My son is now in his final year of primary school, so I have his full primary school history in tea towels. A good friend of mine, who has kids at the same school as mine, had a birthday recently. As her birthday gift this year I digitised her kids drawings into one picture, and framed it.It is so cute to see how the kids drawing skills develop, but their view of themselves doesn’t change that much. Most schools in the UK seem to do this type of project, and as it invoves photoshoping the images, you can edit out the bolognese or other unidentifiable stains if you have been using the towels, and they are a bit grubby. I didnt have towels from 2004 or 2005, as my son hadn’t started school then, but I managed to borrow from friends who had. (As an alternative to the t-towels….. you could get your children to draw themselves every year…but I would definitely have forgotten to do that.)
Materials Needed
Kids drawings from t-towel or other source
Scanner (or high resolution camera)
Printer
Picture frame
Equipment needed
Photo editing package
Computer
Step1: Collecting the raw images
Scan the relevant section of your t-towels at a minimum of 600 dpi (dots per inch) (or take high resolution photographs).
Save the files to your computer.

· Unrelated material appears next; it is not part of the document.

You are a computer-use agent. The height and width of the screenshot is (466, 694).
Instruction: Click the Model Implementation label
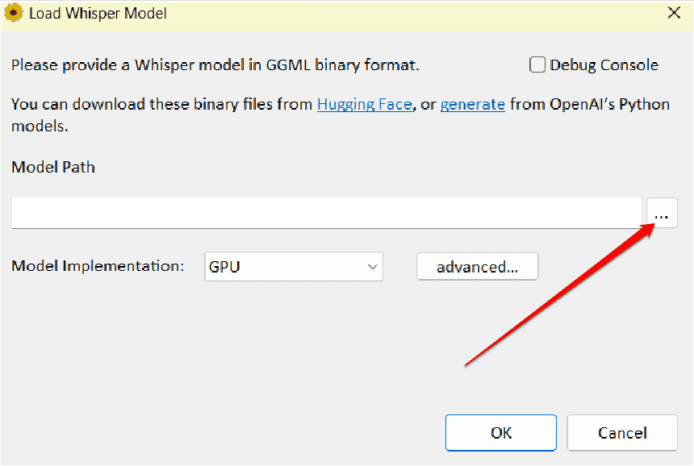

With seven photos per child, make sure you name the files for easy identification. These are your raw unedited images. It doesn’t matter too much if the t-towels have seen some heavy action with bolognese and ketchup stains, you will be able to clean them out fairly easily. All of the images scanned from the t-towels will have the weave effect from the t-towel material. This will be cleaned up too. In this example the highlighted child with the long arms isn’t the one I’m capturing here – its his friend William 3 along from him.I use a software package called Pixelmator to edit the photos. It does most of what photoshop can do, at a fraction of the price, and is easy to use.
Step 2: Digitally cleaning up the images
For each child, crop the raw unedited photos to be a standard size. Then create a new blank editing layer for each. This way if you accidentally make a mistake, you don’t have to go back to the beginning. At this size the image isn’t great, but in the final picture it will be fine. I’ve blown it up here to show as much detail as possible. Any blurriness will be invisible when reduced back in size.
The main objective is to isolate the line drawing that you want to keep (the sketch), from the rest of the noise on the scanned image. I.e. get rid of the wattle effect from the materials, and any marks on the t-towel.
Adjust the sketch to be as black as possible, and the rest of the image to be as white as possible. Play around with the brightness/contrast on the “exposure” tool and the Light and darkening of shadows on the editing layer.
Each image will be slightly different, so you will need to play around to get an image you are happy with. This is my image above, adjusted for brightness, contrast and exposure.
Clean up each picture to remove the weave effect, and any marks you dont want. I actually created an extra “layer”as it was a lot less time consuming than taking every weave mark out. Finally for each picture, use the magic eraser tool and touch up with the ink dropper and brush tool to give yourself a clean image:
Repeat these scan and edit steps for each year.
Once you are happy with the cleaned edited versions of the self portraits, you are ready to consolidate.
Step 3: Consolidating all drawings into 1 picture
Create a separate pixelmator file, and set it for the size that fits your frame. Set up a template for where the drawings will go on the page. I used rectangles to “place” the images. This helped to make sure the sketches line up well. The rectangles will be removed before printing.
Add the dates, school years and name of the school as well as any other information you want to include. Then copy and paste the png sketch files to the allocated space of this template.
Once you are happy with the layout, remove the holding outlines, print the document and frame it. This was framed as a present for my friends birthday. It was very well received. Her youngest daughter Charlotte was concerned that she is only in year 3, and won’t have her whole school career depicted – but I can easily add her each year until she graduates** (**picture now updated to include Charlotte)
I am planning to do these for all my sons best friends (well their mums anyway) as school leaving presents in July. This would also make a great fathers day gift, or a present for a grandparent.
Update: I used these images as a year book page, using the year 6 sketch for the whole year. This was added to some nice messages the kids wrote about each other in the leavers year book.